Pass timing in the metadata field of your ChatModelRunResult:

import type { ChatModelAdapter } from "@assistant-ui/react";

const myAdapter: ChatModelAdapter = {
  async run({ messages, abortSignal }) {
    const startTime = Date.now();
    const result = await callMyAPI(messages, abortSignal);
    const totalStreamTime = Date.now() - startTime;

    return {
      content: [{ type: "text", text: result.text }],
      metadata: {
        timing: {
          streamStartTime: startTime,
          totalStreamTime,
          tokenCount: result.usage?.completionTokens,
          tokensPerSecond:
            result.usage?.completionTokens
              ? result.usage.completionTokens / (totalStreamTime / 1000)
              : undefined,
          totalChunks: 1,
          toolCallCount: 0,
        },
      },
    };
  },
};

ExternalStore (useExternalStoreRuntime)

Pass timing in the metadata.timing field of your ThreadMessageLike messages:

import type { ThreadMessageLike } from "@assistant-ui/react";

const message: ThreadMessageLike = {
  role: "assistant",
  content: [{ type: "text", text: fullText }],
  metadata: {
    timing: {
      streamStartTime: startTime,
      firstTokenTime,
      totalStreamTime,
      tokenCount,
      tokensPerSecond,
      totalChunks: chunks,
      toolCallCount: 0,
    },
  },
};

LangGraph (useLangGraphRuntime)

Timing is tracked automatically on the client side by observing streaming state transitions and LangChainMessage content changes. No setup required.

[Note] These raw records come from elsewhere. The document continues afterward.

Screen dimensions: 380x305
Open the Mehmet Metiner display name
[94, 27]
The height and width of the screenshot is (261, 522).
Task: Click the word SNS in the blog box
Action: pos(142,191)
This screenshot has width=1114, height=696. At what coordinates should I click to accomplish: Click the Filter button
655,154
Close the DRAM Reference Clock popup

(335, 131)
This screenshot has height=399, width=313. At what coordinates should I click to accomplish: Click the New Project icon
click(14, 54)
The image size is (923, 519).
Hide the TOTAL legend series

import { useLangGraphRuntime } from "@assistant-ui/react-langgraph";

const runtime = useLangGraphRuntime({ stream: myStream });
// useMessageTiming() works out of the box

AG-UI (useAgUiThreadRuntime)

Timing is tracked automatically on the client side by the AG-UI run aggregator. Each emitted message includes timing metadata computed from stream chunk observations.

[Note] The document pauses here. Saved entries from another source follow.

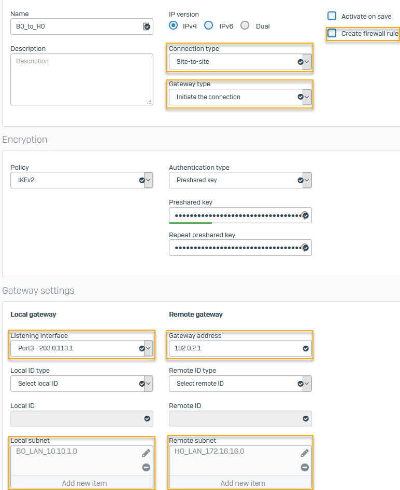
Task: Click the check icon in Repeat preshared key field
Action: pyautogui.click(x=306, y=248)
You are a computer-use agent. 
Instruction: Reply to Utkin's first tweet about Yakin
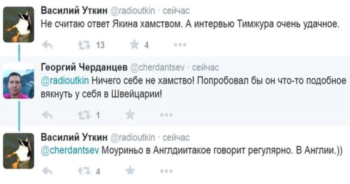(47, 45)
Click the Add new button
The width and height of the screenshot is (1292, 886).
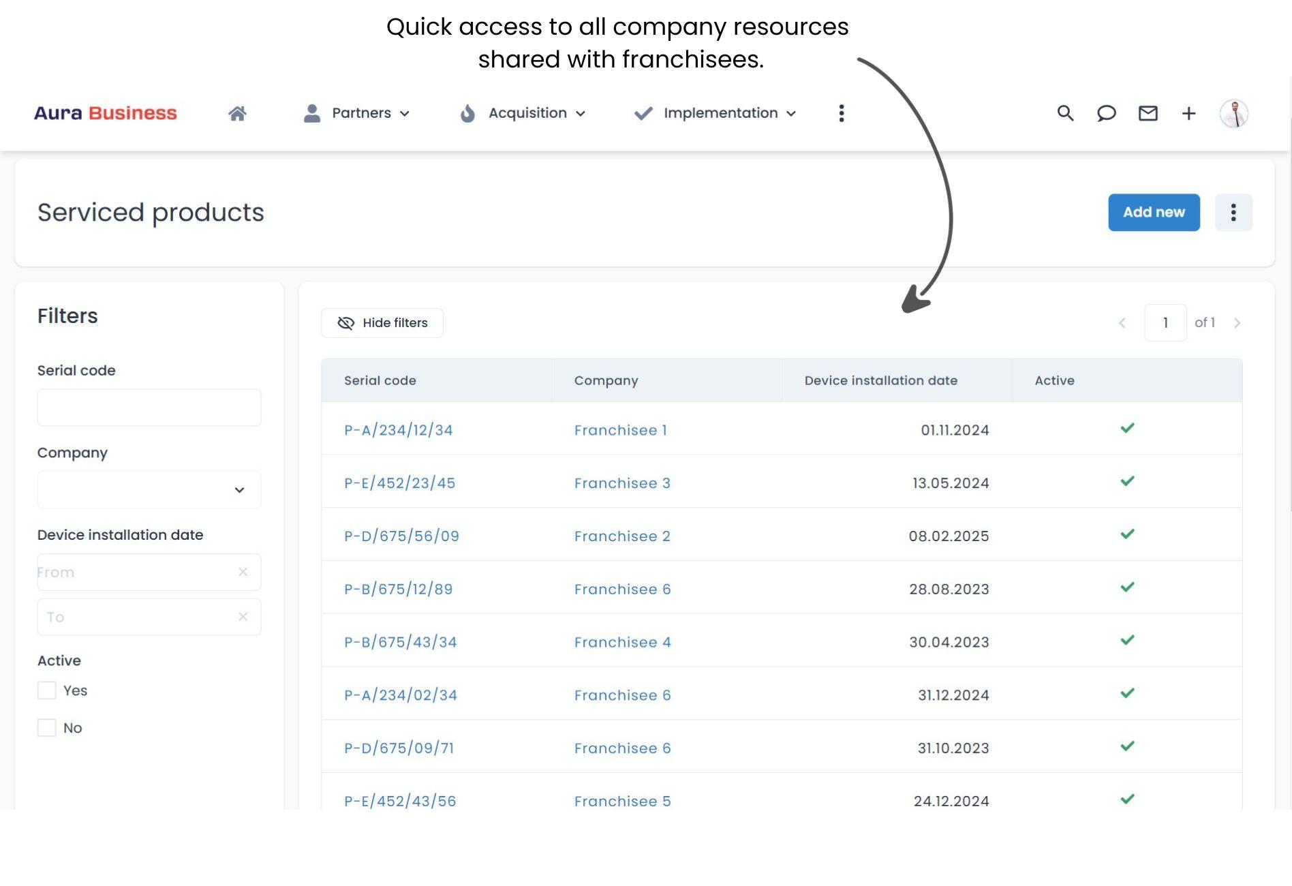[1154, 213]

import { useAgUiThreadRuntime } from "@assistant-ui/react-ag-ui";

const runtime = useAgUiThreadRuntime({ runtimeUrl: "..." });
// useMessageTiming() works out of the box

OpenCode (useOpenCodeRuntime)

Timing is tracked automatically on the client side by observing OpenCodeThreadState transitions and assistant message content deltas. No setup required.

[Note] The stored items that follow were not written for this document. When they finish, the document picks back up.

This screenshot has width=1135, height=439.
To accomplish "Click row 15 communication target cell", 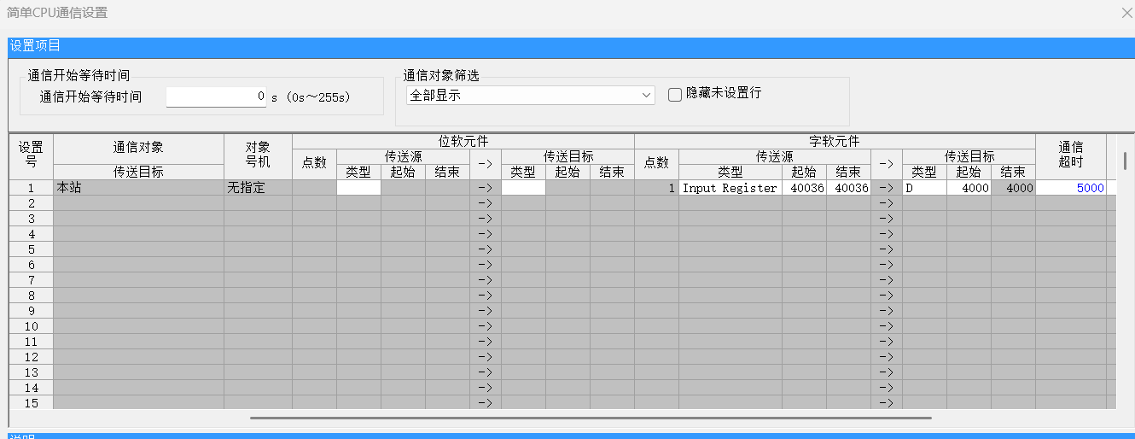I will coord(138,402).
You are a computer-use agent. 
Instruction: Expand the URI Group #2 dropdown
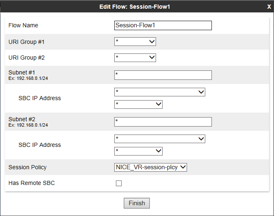[135, 58]
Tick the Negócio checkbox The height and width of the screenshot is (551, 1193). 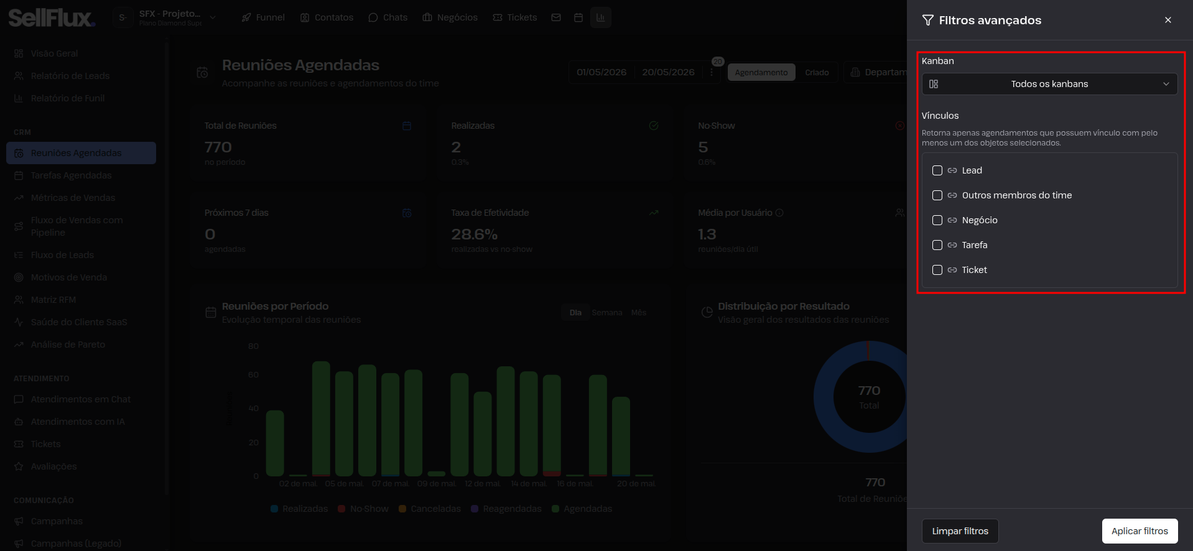coord(937,220)
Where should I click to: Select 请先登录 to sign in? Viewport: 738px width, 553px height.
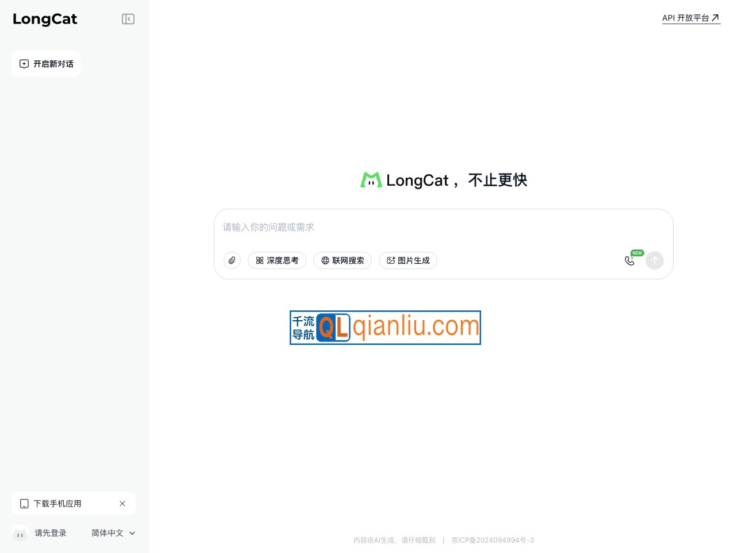pyautogui.click(x=51, y=533)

import { useOpenCodeRuntime } from "@assistant-ui/react-opencode";

const runtime = useOpenCodeRuntime();
// useMessageTiming() works out of the box

API Reference

useMessageTiming()

const timing: MessageTiming | undefined = useMessageTiming();

Returns timing metadata for the current assistant message, or undefined for non-assistant messages or when no timing data is available.

Must be used inside a MessagePrimitive.Root context.